Approximately 600 parking spaces will be demolished in November as construction of a new parking garage is scheduled to begin in the northern section of the suburban lot on Gale Lemerand Drive, leaving an urgent need for temporary parking.
The new garage will have approximately 1,900 parking spaces in total when complete, but the net long-term gain will be minimal due to other planned construction projects, said Scott Fox, director of transportation and parking services.
The Commuter Lot garage will not be finished until February 2020. In the meantime, TAPS is exploring some temporary parking options to compensate for the loss of spaces which will be discussed at the next meeting of the Parking and Transportation Committee in the coming weeks. .
“I can’t give you a timeline for any of them yet, but I can tell you that when the northern part of the suburban lot closes in November 2018, I better have other places to go. park, ”he said.
James Humphrey, a UF junior who parked in the suburban lot this summer semester, said the subclasses would suffer the most from the suburban lot closing because it is one rare lots in the center of the campus where their decals allow them. to park.
“I don’t know how it will work.
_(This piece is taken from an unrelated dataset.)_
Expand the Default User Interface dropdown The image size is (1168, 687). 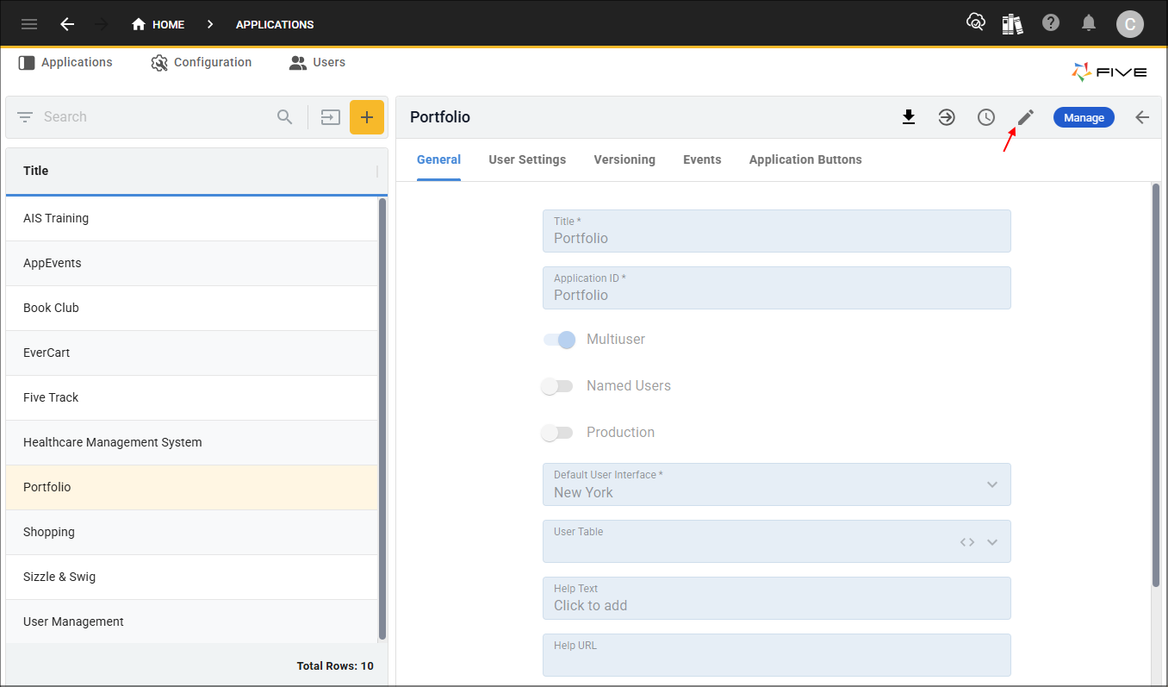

They might have to reroute some bus lines or something just to get people to and from, ”Humphrey said. “I can’t imagine where on campus they would have even put more temporary parking, so I feel like it would have to be even further from the center of campus.”
Erin Patrick, an assistant research professor in the Department of Electrical and Computer Engineering at UF, will lose her usual parking spot in front of the Union Reitz in the spring of 2019, when the engineering lot is due to be demolished to make way for the new data science and information technology center. . She said it’s hard enough to find parking near the center of the campus, and if UF wants to cut that many parking spaces for staff, they have to find a way to replace them quickly.
“It was a bag of mixed blessings,” said Patrick. “I’m excited about the new infrastructure, but worry about getting to class on time to teach. “
The budget for the garage is $ 32.4 million, or about $ 17,900 per space.
Fox said the new garage is needed because of the campus projects and new buildings that have replaced the parking spaces. The Commuter Lot Garage is how TAPS replaces what has been lost, as well as what will be lost in the near future.
The following list illustrates the projected loss of parking based on projects already planned, according to Fox. While not all projects have a start date, the first three have already started or are expected to start within the next year.
- Pony Field Lot – 101 places – June 2018
- Gale Lemerand Promenade North Suburb Lot – 600 – November 2018
- Engineering land (opposite Reitz Union) – 351 – May 2019
- Gale Lemerand Drive South Suburb Lot – 472 – TBD
- Interior road – 128 – To be determined
- Lot Frazier Rogers – 162 – To be determined
The six projects collectively leave an expected loss of approximately 1,800 spaces on campus, including the 600 spaces in the North Suburb Lot. Fox said the new garage would reverse those losses with 1,900 spaces, but not until its completion in 2020.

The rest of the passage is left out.